**Arbeitsauftrag**
Entnimm dem Text über die Corona-Impfung wortgetreu den Abschnitt, der bei „Ein zweiter Grund, der“ beginnt und bei „im Körper blieben.“ endet.

**Textblock**
=====

Ein zweiter Grund, der eher für eine Impfung spricht, ist, dass das Immunsystem anders auf eine Impfung reagiert. "Diese längerfristige Sicherheit gegen die Infektion, die könnte mit Impfstoffen stärker ausgeprägt sein", sagt der Virologe Christian Drosten im NDR-Podcast "Das Coronavirus-Update". Bisher sehe es so aus, als ob nach der Impfung mehr Antikörper gebildet würden und diese länger im Körper blieben.
Das kann Förster aus eigenen noch nicht veröffentlichten Untersuchungen bestätigen: "Im Wesentlichen ist es die Menge und Qualität der dabei erzeugten Antikörper. Dabei geht es bei der Qualität hauptsächlich um die Affinität der Antikörper, also wie fest der Antikörper am Protein haftet und somit eine Infektion verhindert." Beides sei, zumindest nach zwei Injektionen mit dem BioNTech/Pfizer-Impfstoff, höher ausgefallen als nach einer Infektion.
Die Entscheidung, sich nicht impfen zu lassen, hat auch eine gesellschaftliche oder solidarische Dimension. Denn die eigene Impfung trägt dazu bei, die Verbreitung des Virus insgesamt einzudämmen, und reduziert somit auch das Infektionsrisiko für andere Personen.

=====

**Bereitgestellte Zeilen**
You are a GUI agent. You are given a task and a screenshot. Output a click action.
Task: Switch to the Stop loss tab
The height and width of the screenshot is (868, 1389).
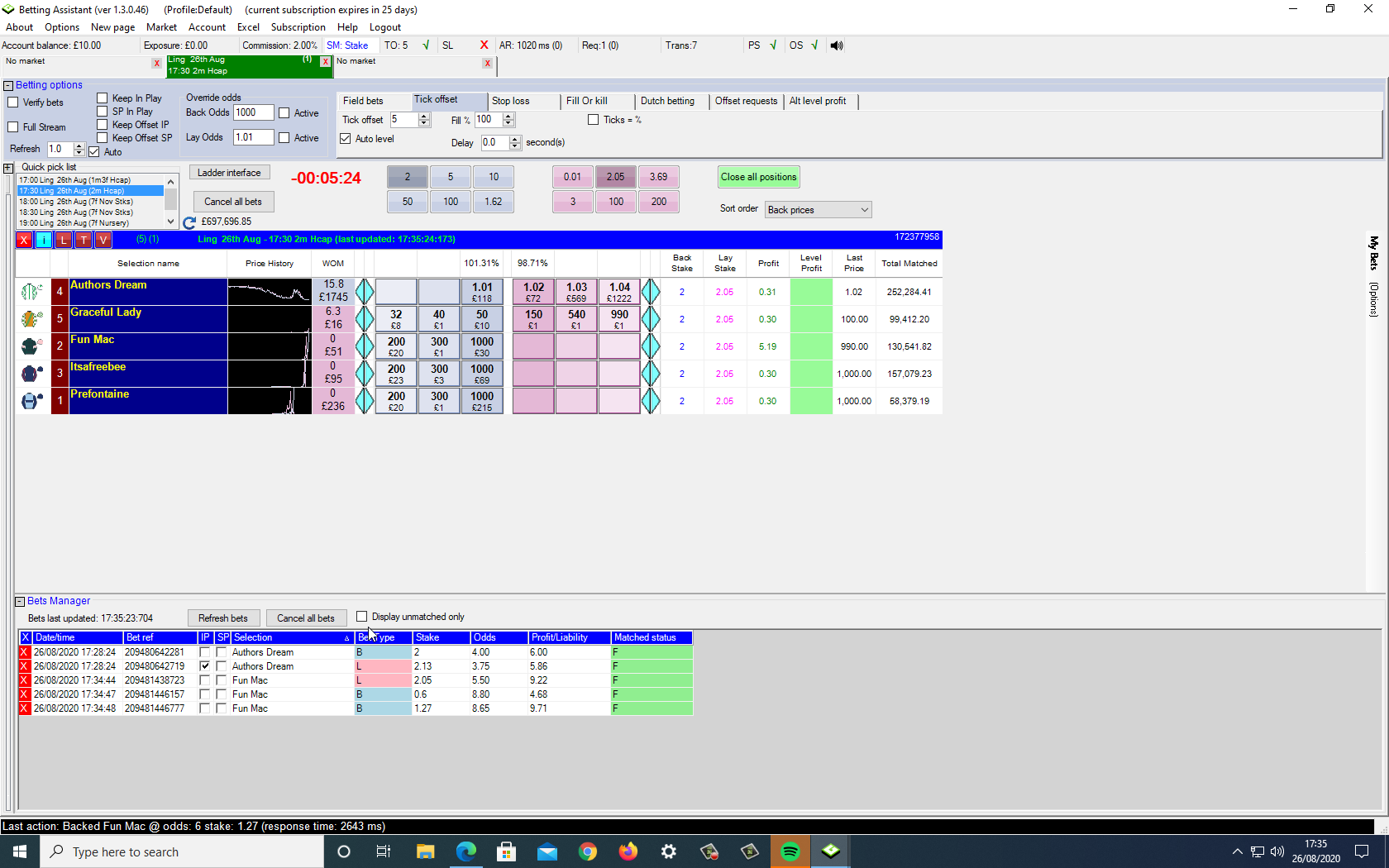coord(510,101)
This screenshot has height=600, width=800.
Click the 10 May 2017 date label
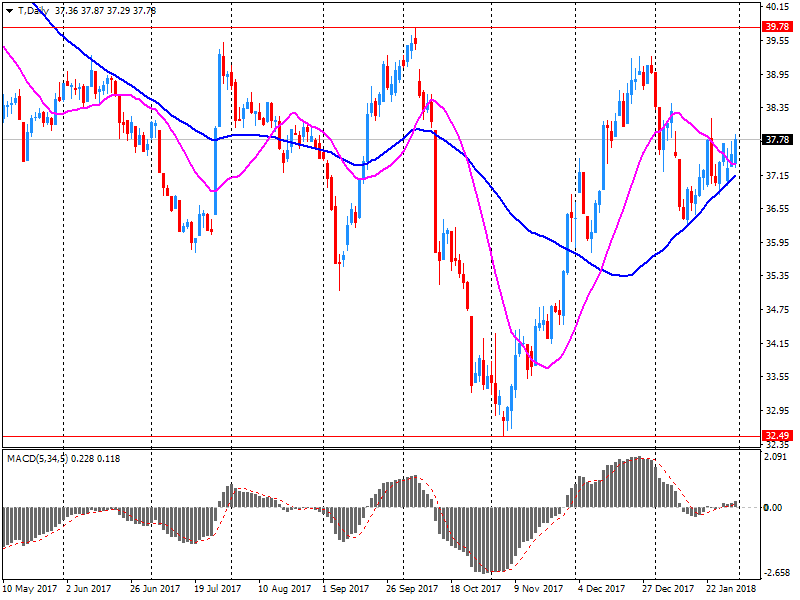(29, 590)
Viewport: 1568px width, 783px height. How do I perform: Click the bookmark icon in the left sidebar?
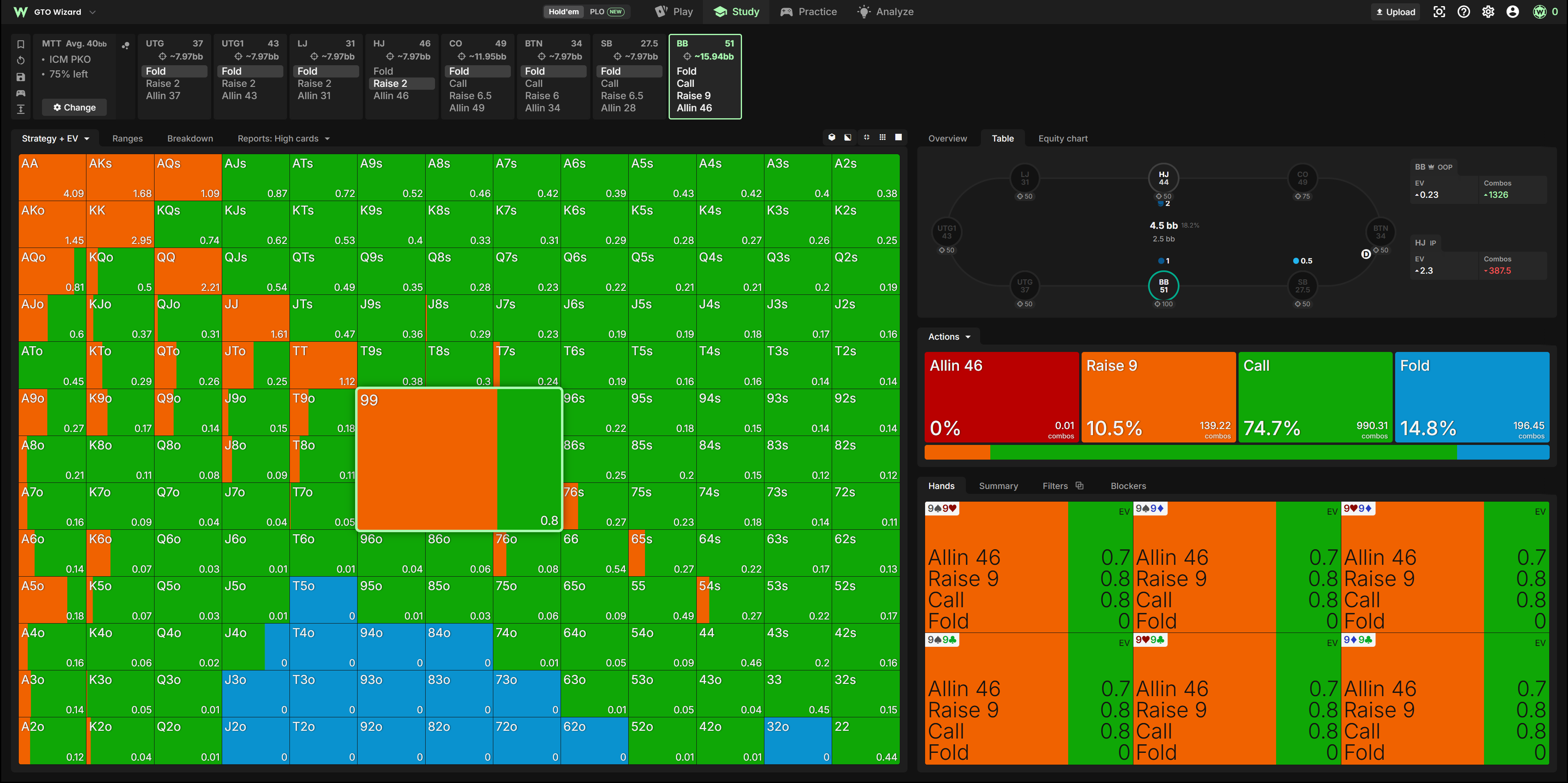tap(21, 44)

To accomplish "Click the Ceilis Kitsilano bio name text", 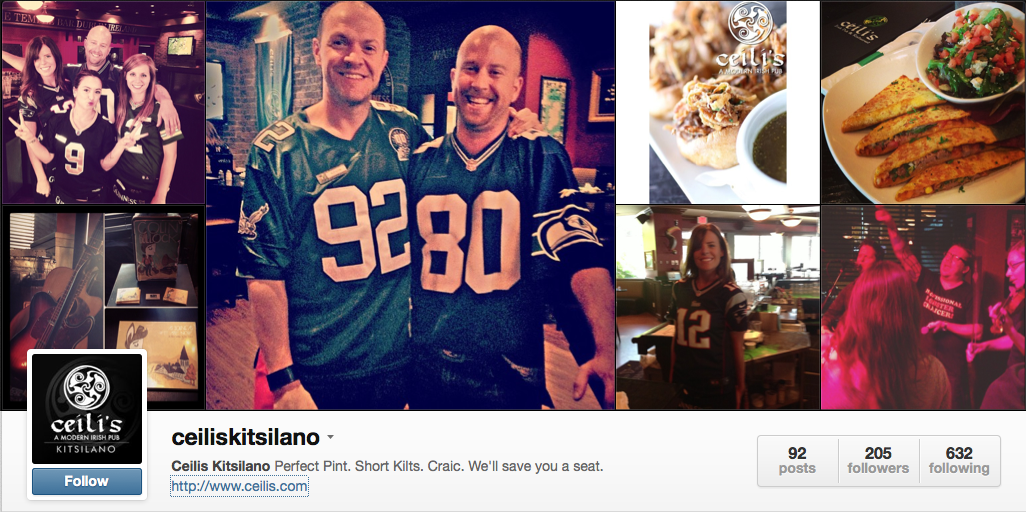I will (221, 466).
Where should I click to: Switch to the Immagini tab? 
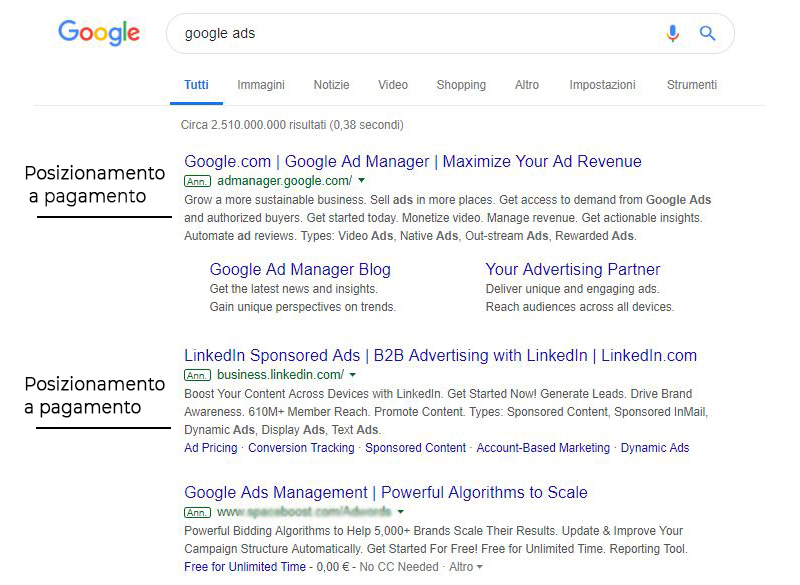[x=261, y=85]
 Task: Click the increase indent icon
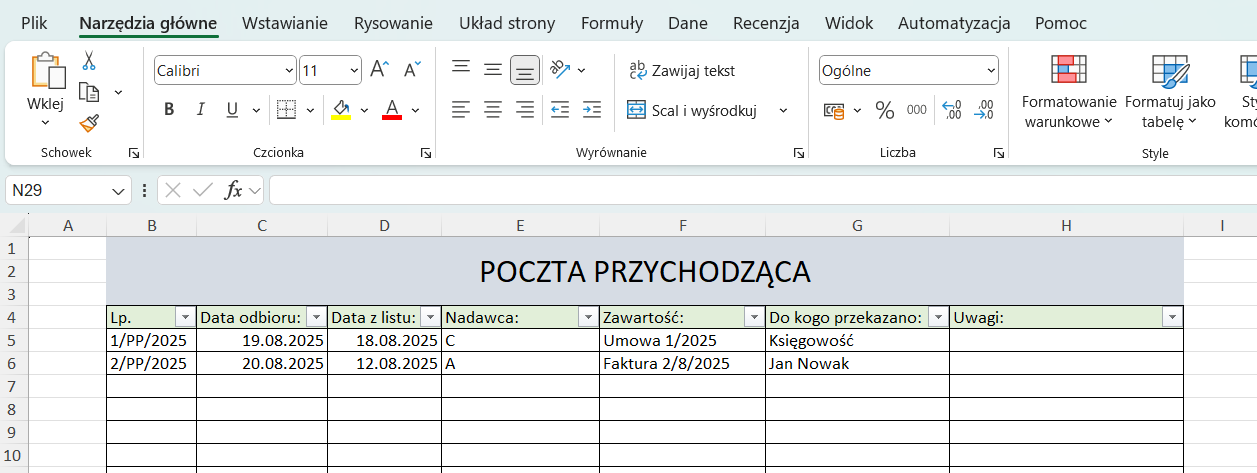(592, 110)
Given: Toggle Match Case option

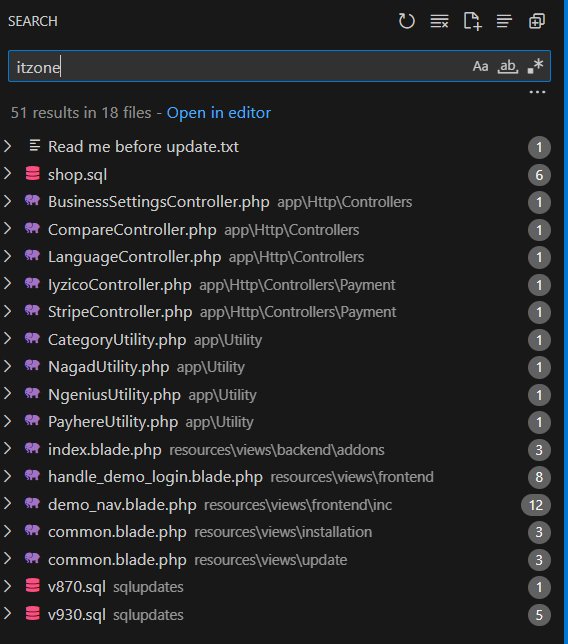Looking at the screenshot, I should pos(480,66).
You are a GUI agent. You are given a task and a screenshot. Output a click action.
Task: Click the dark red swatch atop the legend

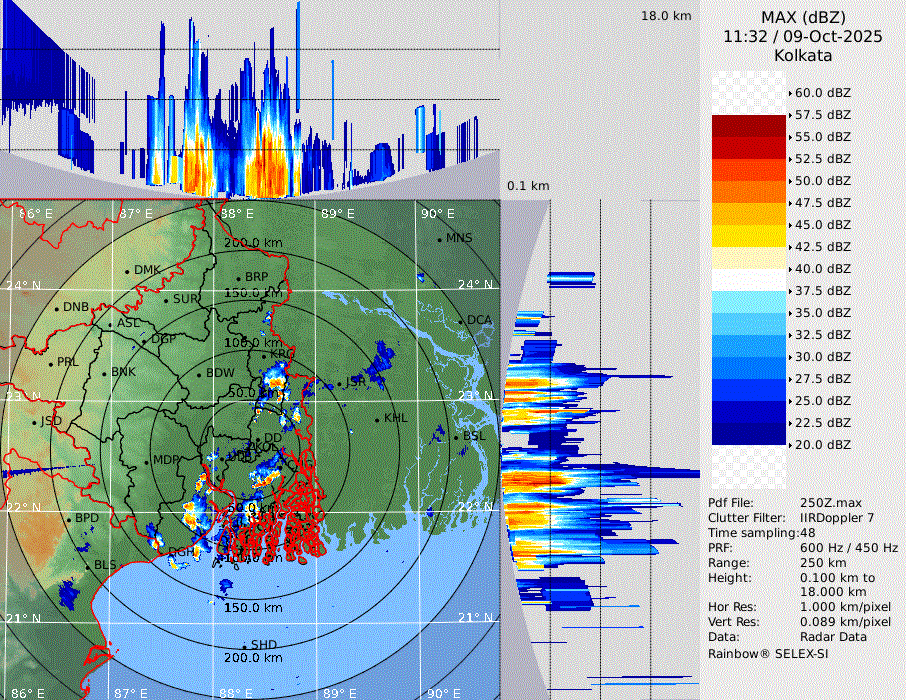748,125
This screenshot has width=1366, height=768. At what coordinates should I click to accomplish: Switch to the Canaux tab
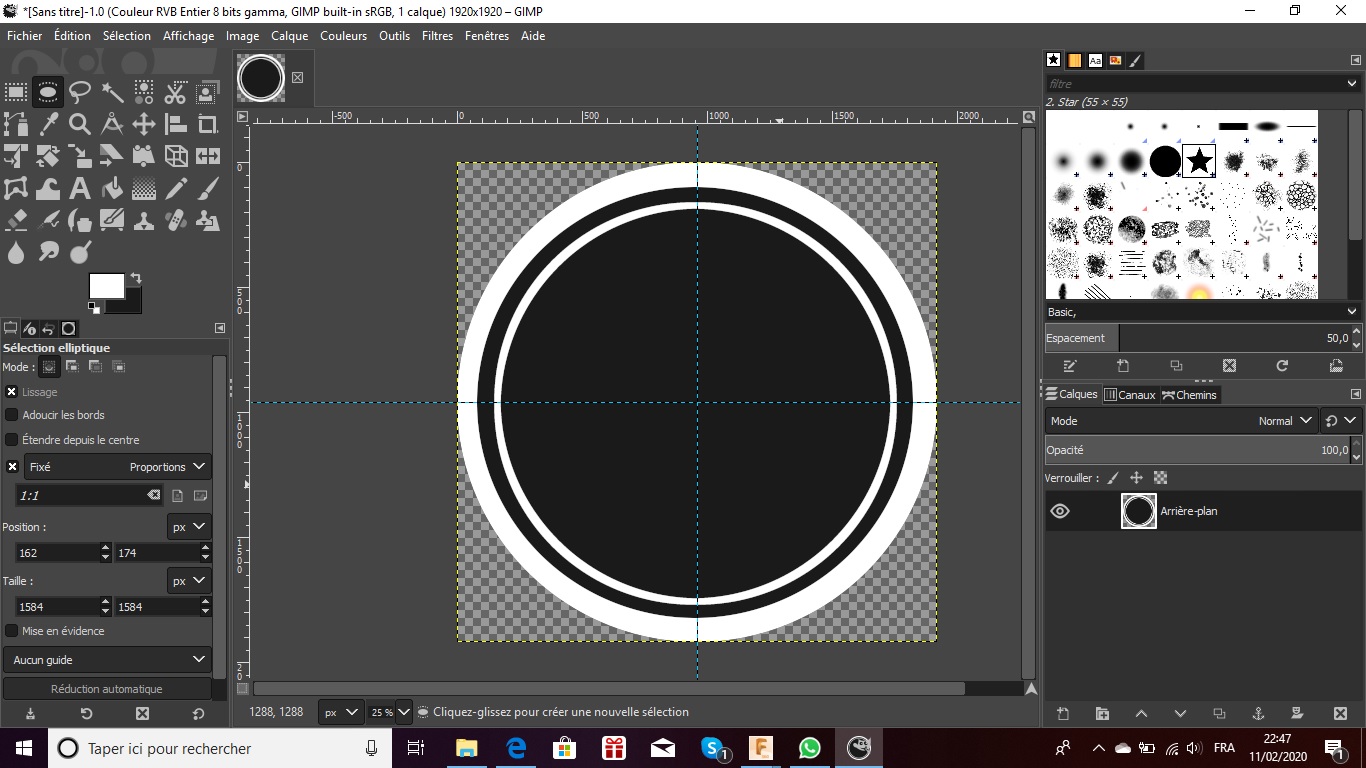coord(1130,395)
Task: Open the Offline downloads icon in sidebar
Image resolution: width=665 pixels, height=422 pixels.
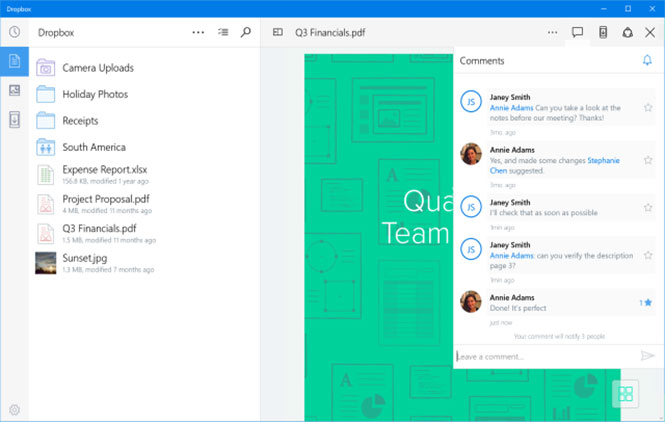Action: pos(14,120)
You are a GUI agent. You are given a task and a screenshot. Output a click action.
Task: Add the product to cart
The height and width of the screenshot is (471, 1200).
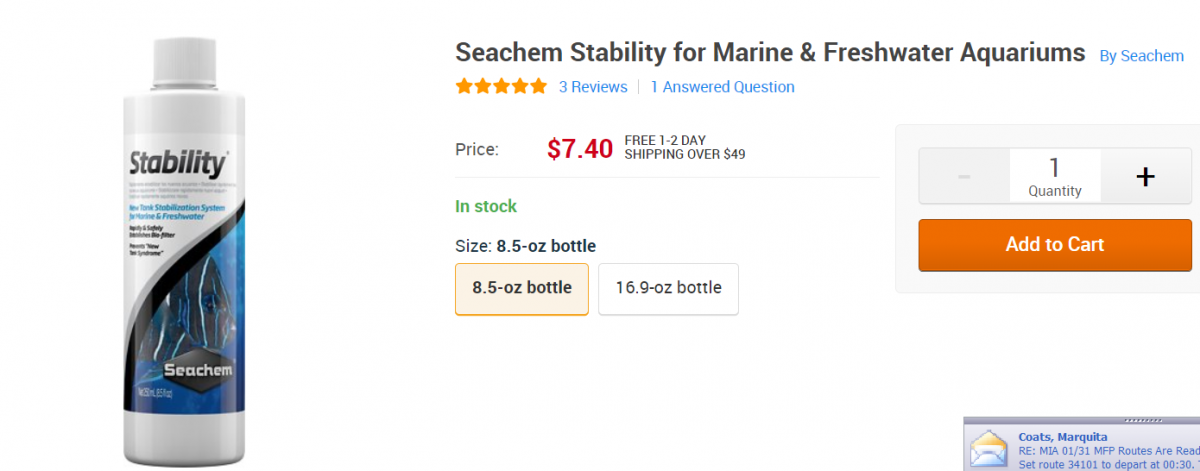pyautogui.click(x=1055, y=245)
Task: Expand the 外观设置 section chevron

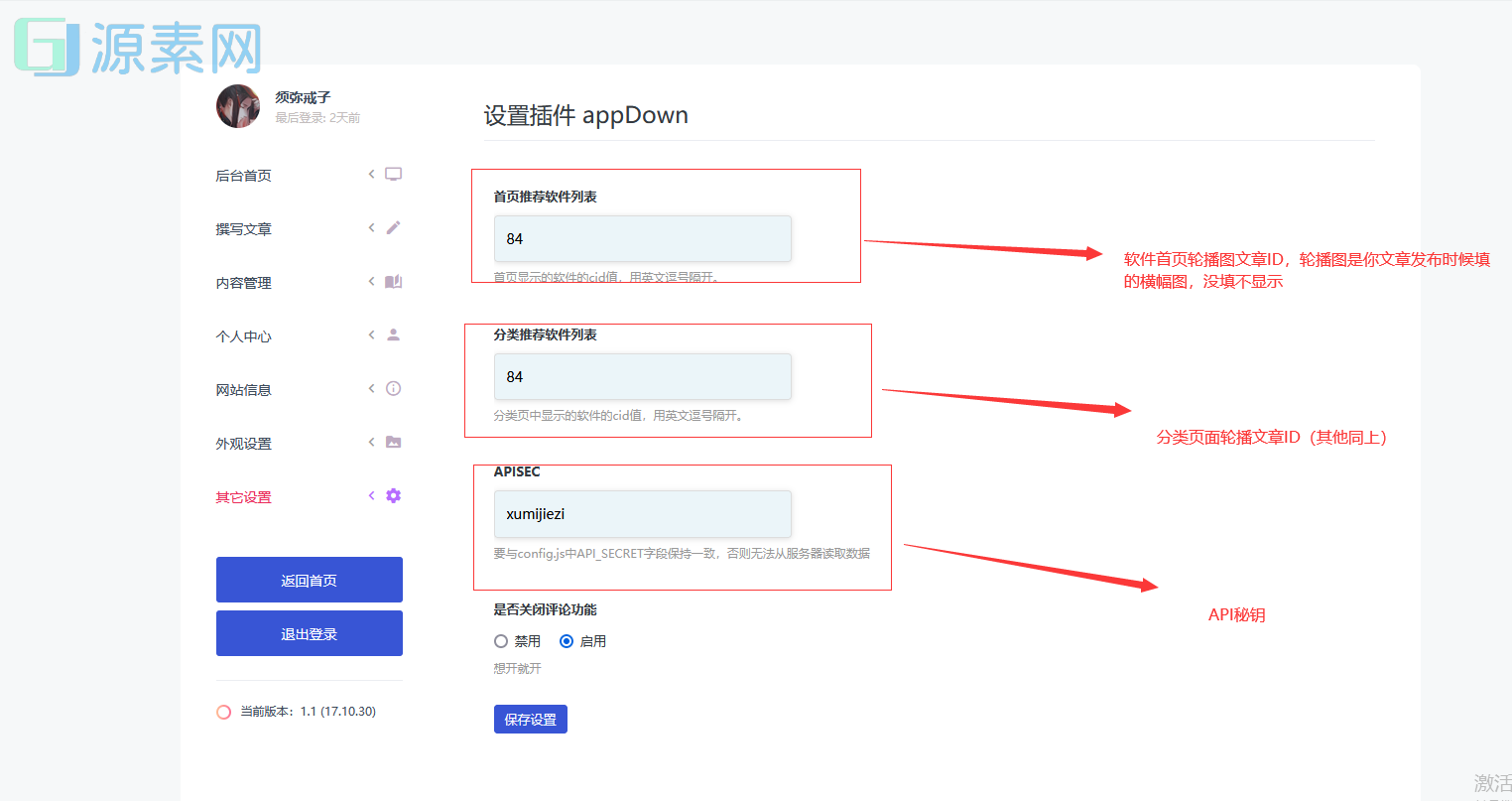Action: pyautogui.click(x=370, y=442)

=====

**Lösung der Aufgabe**
Ein zweiter Grund, der eher für eine Impfung spricht, ist, dass das Immunsystem anders auf eine Impfung reagiert. "Diese längerfristige Sicherheit gegen die Infektion, die könnte mit Impfstoffen stärker ausgeprägt sein", sagt der Virologe Christian Drosten im NDR-Podcast "Das Coronavirus-Update". Bisher sehe es so aus, als ob nach der Impfung mehr Antikörper gebildet würden und diese länger im Körper blieben.